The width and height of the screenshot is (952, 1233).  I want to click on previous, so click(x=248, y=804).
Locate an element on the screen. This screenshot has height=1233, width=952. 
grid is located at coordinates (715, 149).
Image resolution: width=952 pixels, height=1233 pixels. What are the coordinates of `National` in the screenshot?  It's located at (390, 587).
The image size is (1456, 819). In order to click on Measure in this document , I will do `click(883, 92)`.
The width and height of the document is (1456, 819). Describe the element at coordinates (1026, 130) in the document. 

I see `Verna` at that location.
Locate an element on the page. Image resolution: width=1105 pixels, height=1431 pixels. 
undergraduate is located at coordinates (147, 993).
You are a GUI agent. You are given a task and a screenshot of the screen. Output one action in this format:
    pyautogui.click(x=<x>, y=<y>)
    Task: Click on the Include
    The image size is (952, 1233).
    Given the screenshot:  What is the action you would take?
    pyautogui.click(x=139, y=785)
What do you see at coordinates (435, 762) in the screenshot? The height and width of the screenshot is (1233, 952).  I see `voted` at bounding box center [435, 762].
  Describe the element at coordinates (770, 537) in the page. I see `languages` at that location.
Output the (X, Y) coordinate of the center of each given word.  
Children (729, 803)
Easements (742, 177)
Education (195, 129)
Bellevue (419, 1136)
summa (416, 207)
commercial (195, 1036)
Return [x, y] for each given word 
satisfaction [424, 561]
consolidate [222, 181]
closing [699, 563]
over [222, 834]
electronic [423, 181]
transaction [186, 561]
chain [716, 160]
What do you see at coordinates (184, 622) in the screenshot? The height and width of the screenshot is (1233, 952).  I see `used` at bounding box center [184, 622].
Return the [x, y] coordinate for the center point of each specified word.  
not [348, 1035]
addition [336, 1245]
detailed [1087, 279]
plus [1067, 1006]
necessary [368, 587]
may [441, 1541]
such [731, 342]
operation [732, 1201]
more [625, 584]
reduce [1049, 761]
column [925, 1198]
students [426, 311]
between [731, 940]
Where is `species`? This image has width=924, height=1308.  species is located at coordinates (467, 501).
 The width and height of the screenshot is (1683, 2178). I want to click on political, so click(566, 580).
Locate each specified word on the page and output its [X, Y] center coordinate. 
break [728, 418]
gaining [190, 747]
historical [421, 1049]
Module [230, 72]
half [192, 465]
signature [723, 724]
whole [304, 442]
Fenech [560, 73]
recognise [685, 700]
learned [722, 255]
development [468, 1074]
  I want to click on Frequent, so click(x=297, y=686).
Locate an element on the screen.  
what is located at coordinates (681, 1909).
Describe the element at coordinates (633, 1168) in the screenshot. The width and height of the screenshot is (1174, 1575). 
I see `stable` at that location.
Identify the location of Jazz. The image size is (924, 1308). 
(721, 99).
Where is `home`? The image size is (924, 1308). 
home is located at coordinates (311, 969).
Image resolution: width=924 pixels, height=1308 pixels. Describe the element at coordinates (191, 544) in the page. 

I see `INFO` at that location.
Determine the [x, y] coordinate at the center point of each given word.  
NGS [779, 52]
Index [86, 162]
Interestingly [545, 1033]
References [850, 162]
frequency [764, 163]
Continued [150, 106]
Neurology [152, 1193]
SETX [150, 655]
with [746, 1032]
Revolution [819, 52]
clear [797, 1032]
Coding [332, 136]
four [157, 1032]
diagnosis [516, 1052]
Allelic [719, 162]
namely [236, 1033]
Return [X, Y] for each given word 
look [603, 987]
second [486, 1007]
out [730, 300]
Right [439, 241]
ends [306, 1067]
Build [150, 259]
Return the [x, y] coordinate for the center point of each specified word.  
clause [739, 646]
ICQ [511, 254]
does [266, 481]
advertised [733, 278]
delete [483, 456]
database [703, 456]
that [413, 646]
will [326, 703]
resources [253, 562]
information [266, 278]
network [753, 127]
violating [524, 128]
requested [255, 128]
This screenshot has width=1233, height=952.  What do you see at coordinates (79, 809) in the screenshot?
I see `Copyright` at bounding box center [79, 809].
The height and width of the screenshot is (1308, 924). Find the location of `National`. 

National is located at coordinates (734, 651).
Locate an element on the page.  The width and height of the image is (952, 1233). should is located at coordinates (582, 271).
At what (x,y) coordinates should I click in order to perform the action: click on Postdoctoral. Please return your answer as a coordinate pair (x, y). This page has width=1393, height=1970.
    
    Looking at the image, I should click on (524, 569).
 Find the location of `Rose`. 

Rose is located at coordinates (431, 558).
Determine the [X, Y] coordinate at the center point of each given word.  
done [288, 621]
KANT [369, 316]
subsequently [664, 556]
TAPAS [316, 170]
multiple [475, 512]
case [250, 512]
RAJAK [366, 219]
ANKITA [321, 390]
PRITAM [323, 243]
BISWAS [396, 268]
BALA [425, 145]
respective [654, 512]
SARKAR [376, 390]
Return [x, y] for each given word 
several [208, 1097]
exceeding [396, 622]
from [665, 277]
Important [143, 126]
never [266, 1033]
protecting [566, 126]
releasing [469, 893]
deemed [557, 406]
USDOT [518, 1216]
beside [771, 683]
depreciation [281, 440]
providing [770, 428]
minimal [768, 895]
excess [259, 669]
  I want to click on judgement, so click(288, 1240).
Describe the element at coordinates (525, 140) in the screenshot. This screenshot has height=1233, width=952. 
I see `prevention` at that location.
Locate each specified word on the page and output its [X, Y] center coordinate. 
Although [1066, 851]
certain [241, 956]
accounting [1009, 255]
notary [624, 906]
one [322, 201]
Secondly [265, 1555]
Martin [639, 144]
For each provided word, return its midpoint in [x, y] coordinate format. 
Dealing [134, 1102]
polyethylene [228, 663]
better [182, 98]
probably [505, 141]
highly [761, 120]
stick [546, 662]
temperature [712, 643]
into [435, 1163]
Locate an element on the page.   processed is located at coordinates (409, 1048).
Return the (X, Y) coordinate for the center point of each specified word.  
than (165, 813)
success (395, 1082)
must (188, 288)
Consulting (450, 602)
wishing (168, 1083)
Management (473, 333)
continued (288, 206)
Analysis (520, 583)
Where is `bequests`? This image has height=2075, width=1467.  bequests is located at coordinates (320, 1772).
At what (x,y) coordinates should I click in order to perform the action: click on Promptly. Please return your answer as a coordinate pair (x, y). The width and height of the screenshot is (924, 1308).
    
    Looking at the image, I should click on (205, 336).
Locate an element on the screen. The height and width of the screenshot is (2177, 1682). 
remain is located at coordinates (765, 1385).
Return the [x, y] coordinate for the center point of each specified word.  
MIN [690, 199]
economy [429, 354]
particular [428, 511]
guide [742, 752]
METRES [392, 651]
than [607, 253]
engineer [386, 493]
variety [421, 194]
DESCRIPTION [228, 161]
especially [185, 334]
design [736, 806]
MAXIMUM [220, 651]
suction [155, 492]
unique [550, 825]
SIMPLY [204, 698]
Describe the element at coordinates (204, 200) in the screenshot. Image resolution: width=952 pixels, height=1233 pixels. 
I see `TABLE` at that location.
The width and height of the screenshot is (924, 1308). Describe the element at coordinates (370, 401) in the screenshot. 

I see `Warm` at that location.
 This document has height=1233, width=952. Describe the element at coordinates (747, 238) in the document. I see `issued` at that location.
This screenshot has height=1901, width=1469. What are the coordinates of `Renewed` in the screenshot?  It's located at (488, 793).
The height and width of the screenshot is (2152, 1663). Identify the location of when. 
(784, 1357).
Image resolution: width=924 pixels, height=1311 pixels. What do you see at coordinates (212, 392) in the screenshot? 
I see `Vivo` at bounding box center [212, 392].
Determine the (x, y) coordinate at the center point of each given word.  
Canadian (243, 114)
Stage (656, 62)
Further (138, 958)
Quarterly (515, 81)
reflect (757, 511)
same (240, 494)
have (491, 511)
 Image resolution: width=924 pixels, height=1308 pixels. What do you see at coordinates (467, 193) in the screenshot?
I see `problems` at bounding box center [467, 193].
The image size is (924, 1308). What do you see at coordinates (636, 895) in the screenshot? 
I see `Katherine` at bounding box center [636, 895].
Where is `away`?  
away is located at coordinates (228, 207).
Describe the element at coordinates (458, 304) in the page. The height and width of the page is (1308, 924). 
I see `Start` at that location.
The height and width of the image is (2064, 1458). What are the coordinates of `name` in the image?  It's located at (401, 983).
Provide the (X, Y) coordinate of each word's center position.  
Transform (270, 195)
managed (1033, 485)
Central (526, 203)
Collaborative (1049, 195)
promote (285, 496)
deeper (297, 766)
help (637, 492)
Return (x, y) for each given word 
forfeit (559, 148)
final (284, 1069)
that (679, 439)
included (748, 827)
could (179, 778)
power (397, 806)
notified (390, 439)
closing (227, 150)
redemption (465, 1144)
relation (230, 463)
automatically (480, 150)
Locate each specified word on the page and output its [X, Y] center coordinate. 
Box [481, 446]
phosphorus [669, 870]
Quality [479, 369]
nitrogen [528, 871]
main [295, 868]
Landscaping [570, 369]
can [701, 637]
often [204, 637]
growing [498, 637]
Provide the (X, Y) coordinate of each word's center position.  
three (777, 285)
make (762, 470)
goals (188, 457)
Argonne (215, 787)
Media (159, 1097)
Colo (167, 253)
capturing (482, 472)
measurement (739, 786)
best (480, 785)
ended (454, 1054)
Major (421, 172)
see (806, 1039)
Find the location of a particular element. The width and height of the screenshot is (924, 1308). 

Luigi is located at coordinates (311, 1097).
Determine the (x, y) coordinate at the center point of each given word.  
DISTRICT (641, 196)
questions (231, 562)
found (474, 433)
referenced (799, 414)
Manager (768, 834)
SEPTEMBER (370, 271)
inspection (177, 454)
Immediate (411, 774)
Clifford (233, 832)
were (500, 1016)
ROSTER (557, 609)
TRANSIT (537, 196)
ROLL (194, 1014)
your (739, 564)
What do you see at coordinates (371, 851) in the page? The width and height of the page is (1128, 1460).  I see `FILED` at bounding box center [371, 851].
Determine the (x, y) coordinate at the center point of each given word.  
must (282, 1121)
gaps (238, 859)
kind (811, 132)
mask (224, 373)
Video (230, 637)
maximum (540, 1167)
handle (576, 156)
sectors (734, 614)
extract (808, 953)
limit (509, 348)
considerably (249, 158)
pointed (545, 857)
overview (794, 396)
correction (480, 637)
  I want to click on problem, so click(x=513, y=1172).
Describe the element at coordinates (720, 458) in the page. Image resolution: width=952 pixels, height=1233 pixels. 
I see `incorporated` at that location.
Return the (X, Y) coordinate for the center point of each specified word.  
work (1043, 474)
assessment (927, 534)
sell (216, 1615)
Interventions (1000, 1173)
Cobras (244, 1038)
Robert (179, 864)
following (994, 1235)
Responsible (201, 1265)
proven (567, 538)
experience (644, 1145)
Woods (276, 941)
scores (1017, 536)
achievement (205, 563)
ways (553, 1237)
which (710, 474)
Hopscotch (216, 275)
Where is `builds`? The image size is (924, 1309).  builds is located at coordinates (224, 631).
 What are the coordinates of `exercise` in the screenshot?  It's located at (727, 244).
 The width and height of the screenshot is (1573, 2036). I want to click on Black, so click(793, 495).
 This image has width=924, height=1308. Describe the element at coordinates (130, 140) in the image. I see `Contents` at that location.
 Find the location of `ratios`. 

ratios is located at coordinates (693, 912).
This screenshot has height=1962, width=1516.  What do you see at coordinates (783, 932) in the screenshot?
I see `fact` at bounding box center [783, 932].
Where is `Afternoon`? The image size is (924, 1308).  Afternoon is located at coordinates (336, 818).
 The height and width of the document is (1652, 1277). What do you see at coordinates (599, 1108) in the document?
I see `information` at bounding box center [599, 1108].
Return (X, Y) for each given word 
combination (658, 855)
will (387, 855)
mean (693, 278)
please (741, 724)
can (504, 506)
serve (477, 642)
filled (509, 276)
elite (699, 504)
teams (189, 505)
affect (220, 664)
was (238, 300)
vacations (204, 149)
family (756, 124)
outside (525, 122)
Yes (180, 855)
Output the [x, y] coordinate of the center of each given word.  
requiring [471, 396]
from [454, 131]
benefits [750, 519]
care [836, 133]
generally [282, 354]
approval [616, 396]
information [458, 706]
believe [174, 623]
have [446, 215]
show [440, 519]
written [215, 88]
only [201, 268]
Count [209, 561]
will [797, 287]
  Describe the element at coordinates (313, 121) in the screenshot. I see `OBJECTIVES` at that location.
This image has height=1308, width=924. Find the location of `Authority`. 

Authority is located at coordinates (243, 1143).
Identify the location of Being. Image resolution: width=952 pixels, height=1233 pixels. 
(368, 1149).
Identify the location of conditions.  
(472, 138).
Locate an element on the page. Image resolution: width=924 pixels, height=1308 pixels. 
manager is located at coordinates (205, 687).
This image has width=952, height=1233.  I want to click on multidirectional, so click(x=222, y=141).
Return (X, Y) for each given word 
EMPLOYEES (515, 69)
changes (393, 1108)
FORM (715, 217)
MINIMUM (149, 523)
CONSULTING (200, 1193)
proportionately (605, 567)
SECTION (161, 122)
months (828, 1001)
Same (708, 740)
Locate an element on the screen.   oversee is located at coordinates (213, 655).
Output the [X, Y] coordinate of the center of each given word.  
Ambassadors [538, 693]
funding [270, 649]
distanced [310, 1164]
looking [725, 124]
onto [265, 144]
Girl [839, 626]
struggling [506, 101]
*****
WORK TO DO: Starting at the line that contains "respective [654, 512]" and ending after the line that contains "engineer [386, 493]", write out those lines again with "center point" swapped for "midpoint" and everything else unchanged.

FULL RESPONSE:
respective [654, 512]
SARKAR [376, 390]
Return [x, y] for each given word 
several [208, 1097]
exceeding [396, 622]
from [665, 277]
Important [143, 126]
never [266, 1033]
protecting [566, 126]
releasing [469, 893]
deemed [557, 406]
USDOT [518, 1216]
beside [771, 683]
depreciation [281, 440]
providing [770, 428]
minimal [768, 895]
excess [259, 669]
  I want to click on judgement, so click(288, 1240).
Describe the element at coordinates (525, 140) in the screenshot. This screenshot has height=1233, width=952. 
I see `prevention` at that location.
Locate each specified word on the page and output its [X, Y] center coordinate. 
Although [1066, 851]
certain [241, 956]
accounting [1009, 255]
notary [624, 906]
one [322, 201]
Secondly [265, 1555]
Martin [639, 144]
For each provided word, return its midpoint in [x, y] coordinate format. 
Dealing [134, 1102]
polyethylene [228, 663]
better [182, 98]
probably [505, 141]
highly [761, 120]
stick [546, 662]
temperature [712, 643]
into [435, 1163]
Locate an element on the page.   processed is located at coordinates (409, 1048).
Return the (X, Y) coordinate for the midpoint of each specified word.  
than (165, 813)
success (395, 1082)
must (188, 288)
Consulting (450, 602)
wishing (168, 1083)
Management (473, 333)
continued (288, 206)
Analysis (520, 583)
Where is `bequests`? This image has height=2075, width=1467.  bequests is located at coordinates (320, 1772).
At what (x,y) coordinates should I click in order to perform the action: click on Promptly. Please return your answer as a coordinate pair (x, y). The width and height of the screenshot is (924, 1308).
    
    Looking at the image, I should click on (205, 336).
Locate an element on the screen. The height and width of the screenshot is (2177, 1682). 
remain is located at coordinates (765, 1385).
Return the [x, y] coordinate for the midpoint of each specified word.  
MIN [690, 199]
economy [429, 354]
particular [428, 511]
guide [742, 752]
METRES [392, 651]
than [607, 253]
engineer [386, 493]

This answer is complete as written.